Presidenta de Costa Rica viajó en avión ligado a narco
La Dirección de Inteligencia y Seguridad (DIS) reconoció ayer haber fallado en proteger a la presidenta de Costa Rica, Laura Chinchilla, quien realizó dos viajes internacionales en un jet ofrecido por un sospechoso de vínculos con el narcotráfico, lo que desató un gran escándalo en la palestra política internacional.
El avión es propiedad del colombiano Gabriel Morales Fallón, quien se presentó con una falsa identidad como Gabriel OFalan. La mandataria utilizó la aeronave para viajar en marzo a Caracas a los funerales de Hugo Chávez y nuevamente el pasado fin de semana para ir a Perú para asistir a la boda del hijo del vicepresidente, Luis Liberman.
La DIS no fue informada. Estamos revisando en detalle todo lo que pasó, determinando cómo fue que se obvió este paso de información dijo durante una entrevista a la radio ADN, Mauricio Baraschi, director de inteligencia.

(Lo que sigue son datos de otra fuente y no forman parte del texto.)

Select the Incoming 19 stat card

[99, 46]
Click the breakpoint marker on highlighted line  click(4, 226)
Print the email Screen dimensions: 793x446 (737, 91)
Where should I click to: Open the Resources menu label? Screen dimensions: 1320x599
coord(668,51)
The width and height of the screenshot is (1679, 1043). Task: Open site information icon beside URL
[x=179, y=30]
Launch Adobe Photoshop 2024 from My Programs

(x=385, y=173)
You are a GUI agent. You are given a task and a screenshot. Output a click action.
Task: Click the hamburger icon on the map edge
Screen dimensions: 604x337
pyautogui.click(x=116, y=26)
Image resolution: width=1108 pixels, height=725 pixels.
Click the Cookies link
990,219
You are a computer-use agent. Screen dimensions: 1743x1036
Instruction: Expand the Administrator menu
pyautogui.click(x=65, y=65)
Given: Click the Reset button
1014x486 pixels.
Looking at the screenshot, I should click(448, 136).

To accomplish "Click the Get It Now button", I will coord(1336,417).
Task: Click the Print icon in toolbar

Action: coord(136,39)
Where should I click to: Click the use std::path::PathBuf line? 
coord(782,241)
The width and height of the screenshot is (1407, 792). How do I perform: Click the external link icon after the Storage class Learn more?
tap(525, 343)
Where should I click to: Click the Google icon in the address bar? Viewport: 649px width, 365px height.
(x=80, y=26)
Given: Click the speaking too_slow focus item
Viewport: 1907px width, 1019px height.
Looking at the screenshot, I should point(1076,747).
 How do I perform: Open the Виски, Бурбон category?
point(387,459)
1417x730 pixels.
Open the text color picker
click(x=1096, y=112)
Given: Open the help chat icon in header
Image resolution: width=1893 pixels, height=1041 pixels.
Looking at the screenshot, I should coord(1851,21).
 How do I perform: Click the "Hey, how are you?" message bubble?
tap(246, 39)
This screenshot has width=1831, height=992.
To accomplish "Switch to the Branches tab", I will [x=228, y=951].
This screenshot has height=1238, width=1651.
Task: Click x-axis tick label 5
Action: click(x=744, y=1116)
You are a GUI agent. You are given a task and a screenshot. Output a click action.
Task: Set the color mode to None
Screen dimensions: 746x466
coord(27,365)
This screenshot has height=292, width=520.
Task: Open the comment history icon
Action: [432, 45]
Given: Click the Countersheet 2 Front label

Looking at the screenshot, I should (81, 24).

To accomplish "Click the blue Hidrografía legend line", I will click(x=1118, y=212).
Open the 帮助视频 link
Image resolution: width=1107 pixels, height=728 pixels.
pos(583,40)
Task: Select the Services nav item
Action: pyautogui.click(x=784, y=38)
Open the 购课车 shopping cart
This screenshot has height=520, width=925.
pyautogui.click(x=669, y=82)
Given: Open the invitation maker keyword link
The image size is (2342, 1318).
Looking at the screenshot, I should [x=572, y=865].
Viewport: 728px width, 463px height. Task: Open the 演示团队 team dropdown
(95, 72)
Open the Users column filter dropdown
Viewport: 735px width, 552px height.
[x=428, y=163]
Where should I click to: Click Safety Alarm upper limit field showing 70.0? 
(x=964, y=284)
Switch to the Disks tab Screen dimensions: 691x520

El escándalo ha provocado una serie de acontecimientos, entre ellos la renuncia el pasado miércoles del ministro de Comunicación Francisco Chacón, quien se encargó de contactar a Morales Fallón.
Mediante un comunicado Chinchilla, reconoció su profunda preocupación por la cadena de fallas (…) para que en su grupo de colaboradores más cercanos no se implementaran los filtros y los controles que hubieran permitido alertarla del vínculo del avión utilizado para sus viajes a Venezuela y a Perú, con una persona cuestionada por actividades ilícitas.